_EXERCISE DETAILS_
All of the records must come back exactly. Please repeat them in full.

[Items from a data source]
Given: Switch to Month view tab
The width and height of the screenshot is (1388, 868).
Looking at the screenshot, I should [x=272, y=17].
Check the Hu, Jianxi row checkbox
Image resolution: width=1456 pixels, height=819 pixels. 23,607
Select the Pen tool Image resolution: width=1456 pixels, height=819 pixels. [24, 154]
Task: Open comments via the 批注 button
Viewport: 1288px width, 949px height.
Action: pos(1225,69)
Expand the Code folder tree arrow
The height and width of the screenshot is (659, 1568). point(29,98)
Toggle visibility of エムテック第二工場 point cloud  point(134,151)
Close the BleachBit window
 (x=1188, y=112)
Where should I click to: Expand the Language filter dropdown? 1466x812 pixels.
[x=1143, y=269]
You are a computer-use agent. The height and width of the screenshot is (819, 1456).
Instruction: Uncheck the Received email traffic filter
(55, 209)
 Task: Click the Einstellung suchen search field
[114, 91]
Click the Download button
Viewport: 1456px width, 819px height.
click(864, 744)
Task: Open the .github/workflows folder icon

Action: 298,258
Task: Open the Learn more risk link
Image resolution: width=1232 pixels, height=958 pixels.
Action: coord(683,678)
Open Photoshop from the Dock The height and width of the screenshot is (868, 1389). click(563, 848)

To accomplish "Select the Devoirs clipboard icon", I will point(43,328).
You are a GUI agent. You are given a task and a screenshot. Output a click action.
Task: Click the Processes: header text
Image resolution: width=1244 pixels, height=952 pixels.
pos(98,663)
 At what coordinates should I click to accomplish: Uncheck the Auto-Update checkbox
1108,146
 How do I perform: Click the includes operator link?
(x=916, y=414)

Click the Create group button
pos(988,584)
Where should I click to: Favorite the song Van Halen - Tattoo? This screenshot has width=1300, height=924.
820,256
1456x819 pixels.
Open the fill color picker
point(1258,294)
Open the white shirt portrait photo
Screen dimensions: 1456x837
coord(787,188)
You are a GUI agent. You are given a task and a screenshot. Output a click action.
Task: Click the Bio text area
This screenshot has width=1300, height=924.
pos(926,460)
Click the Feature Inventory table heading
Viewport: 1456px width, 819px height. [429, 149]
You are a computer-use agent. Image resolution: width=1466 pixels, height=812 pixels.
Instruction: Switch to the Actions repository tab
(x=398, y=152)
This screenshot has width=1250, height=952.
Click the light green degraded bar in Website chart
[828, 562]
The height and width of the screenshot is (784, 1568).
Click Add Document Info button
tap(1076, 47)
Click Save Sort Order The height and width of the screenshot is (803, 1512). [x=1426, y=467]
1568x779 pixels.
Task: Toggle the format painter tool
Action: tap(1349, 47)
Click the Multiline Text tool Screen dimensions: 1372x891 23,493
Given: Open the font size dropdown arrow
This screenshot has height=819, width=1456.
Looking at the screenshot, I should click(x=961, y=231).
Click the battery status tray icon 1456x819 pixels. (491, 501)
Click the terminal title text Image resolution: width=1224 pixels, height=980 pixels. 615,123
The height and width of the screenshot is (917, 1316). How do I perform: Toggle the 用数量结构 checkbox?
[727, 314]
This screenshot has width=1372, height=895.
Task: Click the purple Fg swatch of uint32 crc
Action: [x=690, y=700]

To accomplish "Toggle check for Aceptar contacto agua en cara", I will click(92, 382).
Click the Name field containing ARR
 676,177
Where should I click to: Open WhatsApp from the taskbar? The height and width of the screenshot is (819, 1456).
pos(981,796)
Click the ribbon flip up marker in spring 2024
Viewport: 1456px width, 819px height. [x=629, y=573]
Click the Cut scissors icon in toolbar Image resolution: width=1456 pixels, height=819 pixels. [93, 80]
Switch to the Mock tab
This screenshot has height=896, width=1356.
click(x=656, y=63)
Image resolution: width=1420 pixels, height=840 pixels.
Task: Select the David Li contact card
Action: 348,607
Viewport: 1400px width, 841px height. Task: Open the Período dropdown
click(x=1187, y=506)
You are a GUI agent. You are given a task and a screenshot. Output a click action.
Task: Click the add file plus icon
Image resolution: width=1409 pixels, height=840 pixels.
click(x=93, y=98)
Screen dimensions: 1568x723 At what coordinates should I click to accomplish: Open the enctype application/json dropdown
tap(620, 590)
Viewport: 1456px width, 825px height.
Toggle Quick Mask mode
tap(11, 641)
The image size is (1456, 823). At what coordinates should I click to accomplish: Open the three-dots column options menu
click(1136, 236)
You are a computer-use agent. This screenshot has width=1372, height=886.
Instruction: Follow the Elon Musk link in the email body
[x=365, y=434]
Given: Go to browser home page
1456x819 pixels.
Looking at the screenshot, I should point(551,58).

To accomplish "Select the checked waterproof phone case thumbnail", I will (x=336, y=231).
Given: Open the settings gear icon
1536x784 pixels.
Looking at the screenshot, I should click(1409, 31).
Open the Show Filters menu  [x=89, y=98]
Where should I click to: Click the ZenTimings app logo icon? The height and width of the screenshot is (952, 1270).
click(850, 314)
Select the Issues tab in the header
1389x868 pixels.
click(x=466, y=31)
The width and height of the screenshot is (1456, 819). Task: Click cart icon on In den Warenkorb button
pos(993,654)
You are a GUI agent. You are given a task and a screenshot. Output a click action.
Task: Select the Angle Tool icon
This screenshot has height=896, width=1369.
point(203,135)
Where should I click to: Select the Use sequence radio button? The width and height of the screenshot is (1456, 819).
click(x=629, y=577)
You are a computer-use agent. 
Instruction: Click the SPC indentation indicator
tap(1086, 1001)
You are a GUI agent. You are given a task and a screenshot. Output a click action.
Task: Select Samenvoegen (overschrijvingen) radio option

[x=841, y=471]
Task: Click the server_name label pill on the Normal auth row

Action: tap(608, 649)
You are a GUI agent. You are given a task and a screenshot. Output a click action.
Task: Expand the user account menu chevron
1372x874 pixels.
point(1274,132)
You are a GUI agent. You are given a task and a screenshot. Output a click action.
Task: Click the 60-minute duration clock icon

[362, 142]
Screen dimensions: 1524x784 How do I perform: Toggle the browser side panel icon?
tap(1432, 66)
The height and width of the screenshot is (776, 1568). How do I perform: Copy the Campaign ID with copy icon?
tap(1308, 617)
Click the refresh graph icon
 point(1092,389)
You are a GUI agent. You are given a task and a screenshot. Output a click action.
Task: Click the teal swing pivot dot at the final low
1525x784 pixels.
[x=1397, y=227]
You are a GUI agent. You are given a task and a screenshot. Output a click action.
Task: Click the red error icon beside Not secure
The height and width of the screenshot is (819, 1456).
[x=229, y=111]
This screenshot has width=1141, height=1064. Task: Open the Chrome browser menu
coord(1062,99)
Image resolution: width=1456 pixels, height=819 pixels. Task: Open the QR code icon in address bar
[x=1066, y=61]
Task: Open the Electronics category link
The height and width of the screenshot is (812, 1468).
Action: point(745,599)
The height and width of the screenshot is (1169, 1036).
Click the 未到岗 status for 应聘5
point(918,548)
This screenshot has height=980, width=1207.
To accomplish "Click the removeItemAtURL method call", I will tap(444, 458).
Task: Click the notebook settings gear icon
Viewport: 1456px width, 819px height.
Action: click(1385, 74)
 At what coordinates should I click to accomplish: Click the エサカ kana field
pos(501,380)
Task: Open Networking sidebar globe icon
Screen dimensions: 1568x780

_THE COMPLETED TASK_
Given: Switch to Month view tab
The width and height of the screenshot is (1388, 868).
Looking at the screenshot, I should [x=272, y=17].
Check the Hu, Jianxi row checkbox
Image resolution: width=1456 pixels, height=819 pixels. 23,607
Select the Pen tool Image resolution: width=1456 pixels, height=819 pixels. [24, 154]
Task: Open comments via the 批注 button
Viewport: 1288px width, 949px height.
Action: pos(1225,69)
Expand the Code folder tree arrow
The height and width of the screenshot is (659, 1568). point(29,98)
Toggle visibility of エムテック第二工場 point cloud  point(134,151)
Close the BleachBit window
 (x=1188, y=112)
Where should I click to: Expand the Language filter dropdown? 1466x812 pixels.
[x=1143, y=269]
You are a computer-use agent. The height and width of the screenshot is (819, 1456).
Instruction: Uncheck the Received email traffic filter
(55, 209)
 Task: Click the Einstellung suchen search field
[114, 91]
Click the Download button
Viewport: 1456px width, 819px height.
click(864, 744)
Task: Open the .github/workflows folder icon

Action: 298,258
Task: Open the Learn more risk link
Image resolution: width=1232 pixels, height=958 pixels.
Action: coord(683,678)
Open Photoshop from the Dock The height and width of the screenshot is (868, 1389). click(563, 848)

To accomplish "Select the Devoirs clipboard icon", I will point(43,328).
You are a GUI agent. You are given a task and a screenshot. Output a click action.
Task: Click the Processes: header text
Image resolution: width=1244 pixels, height=952 pixels.
pos(98,663)
 At what coordinates should I click to accomplish: Uncheck the Auto-Update checkbox
1108,146
 How do I perform: Click the includes operator link?
(x=916, y=414)

Click the Create group button
pos(988,584)
Where should I click to: Favorite the song Van Halen - Tattoo? This screenshot has width=1300, height=924.
820,256
1456x819 pixels.
Open the fill color picker
point(1258,294)
Open the white shirt portrait photo
Screen dimensions: 1456x837
coord(787,188)
You are a GUI agent. You are given a task and a screenshot. Output a click action.
Task: Click the Bio text area
This screenshot has width=1300, height=924.
pos(926,460)
Click the Feature Inventory table heading
Viewport: 1456px width, 819px height. [429, 149]
You are a computer-use agent. Image resolution: width=1466 pixels, height=812 pixels.
Instruction: Switch to the Actions repository tab
(x=398, y=152)
This screenshot has width=1250, height=952.
Click the light green degraded bar in Website chart
[828, 562]
The height and width of the screenshot is (784, 1568).
Click Add Document Info button
tap(1076, 47)
Click Save Sort Order The height and width of the screenshot is (803, 1512). [x=1426, y=467]
1568x779 pixels.
Task: Toggle the format painter tool
Action: tap(1349, 47)
Click the Multiline Text tool Screen dimensions: 1372x891 23,493
Given: Open the font size dropdown arrow
This screenshot has height=819, width=1456.
Looking at the screenshot, I should click(x=961, y=231).
Click the battery status tray icon 1456x819 pixels. (491, 501)
Click the terminal title text Image resolution: width=1224 pixels, height=980 pixels. 615,123
The height and width of the screenshot is (917, 1316). How do I perform: Toggle the 用数量结构 checkbox?
[727, 314]
This screenshot has width=1372, height=895.
Task: Click the purple Fg swatch of uint32 crc
Action: [x=690, y=700]

To accomplish "Toggle check for Aceptar contacto agua en cara", I will click(92, 382).
Click the Name field containing ARR
 676,177
Where should I click to: Open WhatsApp from the taskbar? The height and width of the screenshot is (819, 1456).
pos(981,796)
Click the ribbon flip up marker in spring 2024
Viewport: 1456px width, 819px height. [x=629, y=573]
Click the Cut scissors icon in toolbar Image resolution: width=1456 pixels, height=819 pixels. [93, 80]
Switch to the Mock tab
This screenshot has height=896, width=1356.
click(x=656, y=63)
Image resolution: width=1420 pixels, height=840 pixels.
Task: Select the David Li contact card
Action: 348,607
Viewport: 1400px width, 841px height. Task: Open the Período dropdown
click(x=1187, y=506)
You are a GUI agent. You are given a task and a screenshot. Output a click action.
Task: Click the add file plus icon
Image resolution: width=1409 pixels, height=840 pixels.
click(x=93, y=98)
Screen dimensions: 1568x723 At what coordinates should I click to accomplish: Open the enctype application/json dropdown
tap(620, 590)
Viewport: 1456px width, 825px height.
Toggle Quick Mask mode
tap(11, 641)
The image size is (1456, 823). At what coordinates should I click to accomplish: Open the three-dots column options menu
click(1136, 236)
You are a computer-use agent. This screenshot has width=1372, height=886.
Instruction: Follow the Elon Musk link in the email body
[x=365, y=434]
Given: Go to browser home page
1456x819 pixels.
Looking at the screenshot, I should point(551,58).

To accomplish "Select the checked waterproof phone case thumbnail", I will (x=336, y=231).
Given: Open the settings gear icon
1536x784 pixels.
Looking at the screenshot, I should click(1409, 31).
Open the Show Filters menu  [x=89, y=98]
Where should I click to: Click the ZenTimings app logo icon? The height and width of the screenshot is (952, 1270).
click(850, 314)
Select the Issues tab in the header
1389x868 pixels.
click(x=466, y=31)
The width and height of the screenshot is (1456, 819). Task: Click cart icon on In den Warenkorb button
pos(993,654)
You are a GUI agent. You are given a task and a screenshot. Output a click action.
Task: Select the Angle Tool icon
This screenshot has height=896, width=1369.
point(203,135)
Where should I click to: Select the Use sequence radio button? The width and height of the screenshot is (1456, 819).
click(x=629, y=577)
You are a computer-use agent. 
Instruction: Click the SPC indentation indicator
tap(1086, 1001)
You are a GUI agent. You are given a task and a screenshot. Output a click action.
Task: Select Samenvoegen (overschrijvingen) radio option

[x=841, y=471]
Task: Click the server_name label pill on the Normal auth row

Action: tap(608, 649)
You are a GUI agent. You are given a task and a screenshot. Output a click action.
Task: Expand the user account menu chevron
1372x874 pixels.
point(1274,132)
You are a GUI agent. You are given a task and a screenshot. Output a click action.
Task: Click the 60-minute duration clock icon

[362, 142]
Screen dimensions: 1524x784 How do I perform: Toggle the browser side panel icon?
tap(1432, 66)
The height and width of the screenshot is (776, 1568). How do I perform: Copy the Campaign ID with copy icon?
tap(1308, 617)
Click the refresh graph icon
 point(1092,389)
You are a GUI agent. You are given a task and a screenshot. Output a click action.
Task: Click the teal swing pivot dot at the final low
1525x784 pixels.
[x=1397, y=227]
You are a GUI agent. You are given a task and a screenshot. Output a click action.
Task: Click the red error icon beside Not secure
The height and width of the screenshot is (819, 1456).
[x=229, y=111]
This screenshot has width=1141, height=1064. Task: Open the Chrome browser menu
coord(1062,99)
Image resolution: width=1456 pixels, height=819 pixels. Task: Open the QR code icon in address bar
[x=1066, y=61]
Task: Open the Electronics category link
The height and width of the screenshot is (812, 1468).
Action: point(745,599)
The height and width of the screenshot is (1169, 1036).
Click the 未到岗 status for 应聘5
point(918,548)
This screenshot has height=980, width=1207.
To accomplish "Click the removeItemAtURL method call", I will tap(444, 458).
Task: Click the notebook settings gear icon
Viewport: 1456px width, 819px height.
Action: click(1385, 74)
 At what coordinates should I click to accomplish: Click the エサカ kana field
pos(501,380)
Task: Open Networking sidebar globe icon
Screen dimensions: 1568x780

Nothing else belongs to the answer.